Confession, I have wanted to break up with people before just because I think they don’t like me anymore.

    Despite the facade I put on during any social occasion, deep down I cannot be more insecure involving romantic relationships, friendships, or even with my therapist. Once I start to care about the person I am in a relationship with, all I think about is how that person thinks of me. When I care, I fear. I fear that those who I care and value so much in my life will get sick of me and leave me. This kind of insecurity has ultimately lead to multiple ruined relationships.

    At this point,  I have found a pattern in my destroyed relationships. My antipathy towards one starts to increase drastically once I find vague (perhaps even, nonexistent)  evidence indicating that the person doesn’t like me anymore. It is like a black hole sucking me in. I start to distance myself from that person, and then eventually we fall out or we fight. Either way I end up losing them from my life. I would argue that my unhealthy behaviors are results of my insecurities constructing a defense mechanism. Here’s my attempt at understanding my own subconscious.

    If I am the one to initiate the breakup that means I won’t get hurt…right?I consider such a mindset as one of the main explanations to my behaviors. From listening to all the break up songs I can find on Spotify, I have come to the conclusion that it is always the cold hearted one who initiates the break up. My misconception is that these cold hearts are like some magical creatures that can never get hurt.

    So are there any initial causes that creates all these insecurities? Or have I just simply been in so many toxic relationship by coincidence? That is some questions I would hardly have answers for. I am not able to break my childhood down and figure out what messed my whole adult life up. However I have figured out ways to avoid being caught up by negative thoughts which assists me to think logically when such situations happens.

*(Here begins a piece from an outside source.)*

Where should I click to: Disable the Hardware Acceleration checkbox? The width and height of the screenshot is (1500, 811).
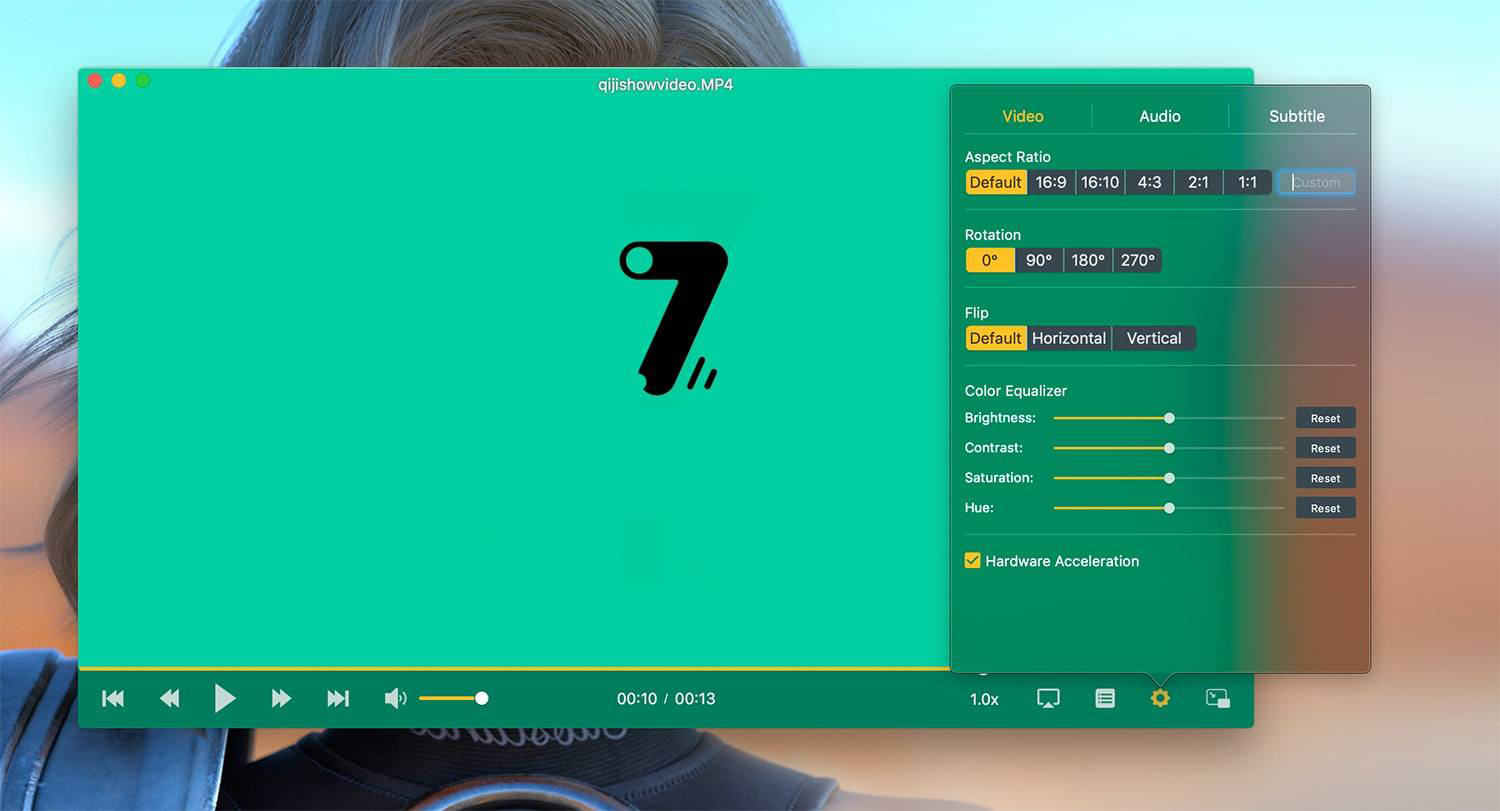click(972, 561)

     One of the most helpful skills is a quick fact check. Often times, when stepping back and reflecting the situation objectively I find out that no one is really holding their knives ready to stab my back. Such realization prevents me from going any step further and acting on my emotions. Communication is another key factor to prevent cases when emotions are too overwhelming for any skills to stop certain rational behaviors. If having doubts about relationship with the ones I truly care about, it is usually a good idea to communicate about my feelings and work things out together with the person who I am in the relationship with.

    They say it takes 21 days to break a bad habit, which I would assumed usually means biting nails or something. When it comes to the cases of breaking a bad interpersonal behavior I would only cross fingers that it won’t take me 21 months. I hope that I won’t take 21 more failed relationships to truly learn.